TASK -> Each line shown below should be copied exactly.
########################################
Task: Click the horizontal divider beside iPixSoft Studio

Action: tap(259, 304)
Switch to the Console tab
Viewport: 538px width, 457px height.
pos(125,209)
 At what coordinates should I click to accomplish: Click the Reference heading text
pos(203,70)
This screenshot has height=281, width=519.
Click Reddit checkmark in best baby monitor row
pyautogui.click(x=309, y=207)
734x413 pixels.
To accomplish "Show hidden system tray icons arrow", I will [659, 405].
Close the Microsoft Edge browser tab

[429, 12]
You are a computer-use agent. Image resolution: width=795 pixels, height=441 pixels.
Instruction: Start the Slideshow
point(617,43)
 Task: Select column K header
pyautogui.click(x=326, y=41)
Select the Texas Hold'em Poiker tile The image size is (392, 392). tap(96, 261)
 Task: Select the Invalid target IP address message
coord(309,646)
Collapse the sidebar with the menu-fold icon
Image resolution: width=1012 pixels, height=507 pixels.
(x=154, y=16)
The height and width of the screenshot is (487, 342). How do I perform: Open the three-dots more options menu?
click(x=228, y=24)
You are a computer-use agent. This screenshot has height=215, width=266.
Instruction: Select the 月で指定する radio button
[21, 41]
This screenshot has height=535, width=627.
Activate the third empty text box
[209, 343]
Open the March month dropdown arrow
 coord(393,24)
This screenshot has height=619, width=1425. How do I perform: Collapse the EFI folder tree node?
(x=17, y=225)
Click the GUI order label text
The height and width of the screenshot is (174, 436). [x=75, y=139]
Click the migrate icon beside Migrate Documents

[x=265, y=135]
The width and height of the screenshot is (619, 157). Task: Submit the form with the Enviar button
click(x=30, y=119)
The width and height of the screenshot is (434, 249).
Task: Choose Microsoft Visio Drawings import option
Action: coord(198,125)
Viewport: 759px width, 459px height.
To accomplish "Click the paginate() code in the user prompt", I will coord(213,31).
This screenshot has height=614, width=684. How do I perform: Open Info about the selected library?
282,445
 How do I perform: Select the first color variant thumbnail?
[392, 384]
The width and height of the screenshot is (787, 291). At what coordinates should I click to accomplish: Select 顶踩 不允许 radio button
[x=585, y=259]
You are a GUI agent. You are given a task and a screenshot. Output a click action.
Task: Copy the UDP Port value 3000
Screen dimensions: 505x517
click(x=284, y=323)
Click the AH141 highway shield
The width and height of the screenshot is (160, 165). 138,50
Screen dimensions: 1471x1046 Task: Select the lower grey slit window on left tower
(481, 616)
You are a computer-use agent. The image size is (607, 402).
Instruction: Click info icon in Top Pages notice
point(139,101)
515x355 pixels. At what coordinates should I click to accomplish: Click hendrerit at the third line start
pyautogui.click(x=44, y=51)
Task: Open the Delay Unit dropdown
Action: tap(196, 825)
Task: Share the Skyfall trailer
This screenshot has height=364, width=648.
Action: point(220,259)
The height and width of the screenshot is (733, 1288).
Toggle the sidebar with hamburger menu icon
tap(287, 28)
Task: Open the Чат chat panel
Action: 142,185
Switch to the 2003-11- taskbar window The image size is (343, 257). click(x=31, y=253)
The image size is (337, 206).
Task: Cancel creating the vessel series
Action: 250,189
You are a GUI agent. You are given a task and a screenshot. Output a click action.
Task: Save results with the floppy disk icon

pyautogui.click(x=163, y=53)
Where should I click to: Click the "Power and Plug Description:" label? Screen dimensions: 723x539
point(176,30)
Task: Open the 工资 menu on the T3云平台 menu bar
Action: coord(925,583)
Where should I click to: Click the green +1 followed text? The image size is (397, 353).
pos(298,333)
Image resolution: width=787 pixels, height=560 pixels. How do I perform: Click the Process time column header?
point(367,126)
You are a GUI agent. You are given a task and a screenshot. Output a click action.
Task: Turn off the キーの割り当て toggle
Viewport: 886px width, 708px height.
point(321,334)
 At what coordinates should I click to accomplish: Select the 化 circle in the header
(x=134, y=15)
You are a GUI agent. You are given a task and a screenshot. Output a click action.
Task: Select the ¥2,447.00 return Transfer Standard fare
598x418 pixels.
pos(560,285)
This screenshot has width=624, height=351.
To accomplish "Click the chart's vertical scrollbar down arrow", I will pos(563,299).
########################################
RESPONSE TO THIS EXERCISE ->
Task: Click the horizontal divider beside iPixSoft Studio

Action: tap(259, 304)
Switch to the Console tab
Viewport: 538px width, 457px height.
pos(125,209)
 At what coordinates should I click to accomplish: Click the Reference heading text
pos(203,70)
This screenshot has height=281, width=519.
Click Reddit checkmark in best baby monitor row
pyautogui.click(x=309, y=207)
734x413 pixels.
To accomplish "Show hidden system tray icons arrow", I will [659, 405].
Close the Microsoft Edge browser tab

[429, 12]
You are a computer-use agent. Image resolution: width=795 pixels, height=441 pixels.
Instruction: Start the Slideshow
point(617,43)
 Task: Select column K header
pyautogui.click(x=326, y=41)
Select the Texas Hold'em Poiker tile The image size is (392, 392). tap(96, 261)
 Task: Select the Invalid target IP address message
coord(309,646)
Collapse the sidebar with the menu-fold icon
Image resolution: width=1012 pixels, height=507 pixels.
(x=154, y=16)
The height and width of the screenshot is (487, 342). How do I perform: Open the three-dots more options menu?
click(x=228, y=24)
You are a computer-use agent. This screenshot has height=215, width=266.
Instruction: Select the 月で指定する radio button
[21, 41]
This screenshot has height=535, width=627.
Activate the third empty text box
[209, 343]
Open the March month dropdown arrow
 coord(393,24)
This screenshot has height=619, width=1425. How do I perform: Collapse the EFI folder tree node?
(x=17, y=225)
Click the GUI order label text
The height and width of the screenshot is (174, 436). [x=75, y=139]
Click the migrate icon beside Migrate Documents

[x=265, y=135]
The width and height of the screenshot is (619, 157). Task: Submit the form with the Enviar button
click(x=30, y=119)
The width and height of the screenshot is (434, 249).
Task: Choose Microsoft Visio Drawings import option
Action: coord(198,125)
Viewport: 759px width, 459px height.
To accomplish "Click the paginate() code in the user prompt", I will coord(213,31).
This screenshot has height=614, width=684. How do I perform: Open Info about the selected library?
282,445
 How do I perform: Select the first color variant thumbnail?
[392, 384]
The width and height of the screenshot is (787, 291). At what coordinates should I click to accomplish: Select 顶踩 不允许 radio button
[x=585, y=259]
You are a GUI agent. You are given a task and a screenshot. Output a click action.
Task: Copy the UDP Port value 3000
Screen dimensions: 505x517
click(x=284, y=323)
Click the AH141 highway shield
The width and height of the screenshot is (160, 165). 138,50
Screen dimensions: 1471x1046 Task: Select the lower grey slit window on left tower
(481, 616)
You are a computer-use agent. The image size is (607, 402).
Instruction: Click info icon in Top Pages notice
point(139,101)
515x355 pixels. At what coordinates should I click to accomplish: Click hendrerit at the third line start
pyautogui.click(x=44, y=51)
Task: Open the Delay Unit dropdown
Action: tap(196, 825)
Task: Share the Skyfall trailer
This screenshot has height=364, width=648.
Action: point(220,259)
The height and width of the screenshot is (733, 1288).
Toggle the sidebar with hamburger menu icon
tap(287, 28)
Task: Open the Чат chat panel
Action: 142,185
Switch to the 2003-11- taskbar window The image size is (343, 257). click(x=31, y=253)
The image size is (337, 206).
Task: Cancel creating the vessel series
Action: 250,189
You are a GUI agent. You are given a task and a screenshot. Output a click action.
Task: Save results with the floppy disk icon

pyautogui.click(x=163, y=53)
Where should I click to: Click the "Power and Plug Description:" label? Screen dimensions: 723x539
point(176,30)
Task: Open the 工资 menu on the T3云平台 menu bar
Action: coord(925,583)
Where should I click to: Click the green +1 followed text? The image size is (397, 353).
pos(298,333)
Image resolution: width=787 pixels, height=560 pixels. How do I perform: Click the Process time column header?
point(367,126)
You are a GUI agent. You are given a task and a screenshot. Output a click action.
Task: Turn off the キーの割り当て toggle
Viewport: 886px width, 708px height.
point(321,334)
 At what coordinates should I click to accomplish: Select the 化 circle in the header
(x=134, y=15)
You are a GUI agent. You are given a task and a screenshot. Output a click action.
Task: Select the ¥2,447.00 return Transfer Standard fare
598x418 pixels.
pos(560,285)
This screenshot has width=624, height=351.
To accomplish "Click the chart's vertical scrollbar down arrow", I will pos(563,299).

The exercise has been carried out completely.